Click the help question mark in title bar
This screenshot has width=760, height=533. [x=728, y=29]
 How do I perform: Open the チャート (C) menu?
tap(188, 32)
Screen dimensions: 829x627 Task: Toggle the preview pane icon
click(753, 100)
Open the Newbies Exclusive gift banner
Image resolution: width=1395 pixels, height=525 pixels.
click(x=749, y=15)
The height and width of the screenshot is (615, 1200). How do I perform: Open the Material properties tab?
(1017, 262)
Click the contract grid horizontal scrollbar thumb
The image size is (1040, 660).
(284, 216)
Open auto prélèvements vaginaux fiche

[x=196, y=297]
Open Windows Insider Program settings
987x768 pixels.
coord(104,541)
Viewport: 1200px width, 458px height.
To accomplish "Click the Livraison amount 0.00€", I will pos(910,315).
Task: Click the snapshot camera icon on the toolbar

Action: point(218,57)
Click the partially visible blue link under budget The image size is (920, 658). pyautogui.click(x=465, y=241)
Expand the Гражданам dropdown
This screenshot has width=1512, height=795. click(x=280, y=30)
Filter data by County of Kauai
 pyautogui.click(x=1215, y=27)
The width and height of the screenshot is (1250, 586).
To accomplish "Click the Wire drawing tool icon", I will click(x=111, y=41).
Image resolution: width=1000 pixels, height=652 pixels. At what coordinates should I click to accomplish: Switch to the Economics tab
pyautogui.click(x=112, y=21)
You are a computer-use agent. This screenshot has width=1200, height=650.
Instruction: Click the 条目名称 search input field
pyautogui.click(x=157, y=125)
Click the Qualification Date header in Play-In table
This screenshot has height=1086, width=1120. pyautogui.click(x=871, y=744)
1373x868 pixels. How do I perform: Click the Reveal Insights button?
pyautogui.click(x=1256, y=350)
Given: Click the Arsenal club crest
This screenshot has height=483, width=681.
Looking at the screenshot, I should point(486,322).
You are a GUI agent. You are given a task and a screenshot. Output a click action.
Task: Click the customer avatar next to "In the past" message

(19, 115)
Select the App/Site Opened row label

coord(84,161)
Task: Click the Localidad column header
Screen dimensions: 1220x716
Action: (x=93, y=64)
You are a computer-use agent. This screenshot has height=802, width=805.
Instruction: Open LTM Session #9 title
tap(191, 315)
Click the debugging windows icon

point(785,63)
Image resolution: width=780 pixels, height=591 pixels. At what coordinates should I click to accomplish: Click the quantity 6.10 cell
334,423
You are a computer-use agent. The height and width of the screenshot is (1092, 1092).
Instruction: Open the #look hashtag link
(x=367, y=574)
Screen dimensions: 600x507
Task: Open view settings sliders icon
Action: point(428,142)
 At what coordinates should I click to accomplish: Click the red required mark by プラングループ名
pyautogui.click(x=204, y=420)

^^^^^^^^^^^^^^^^

- **ACTIVITY**: Scan the listing above. Gather each line that contains the word "computer".

- **REPLY TO THE EXERCISE**:
You are a computer-use agent. This screenshot has width=1200, height=650.
You are a computer-use agent. This screenshot has height=802, width=805.
You are a computer-use agent. The height and width of the screenshot is (1092, 1092).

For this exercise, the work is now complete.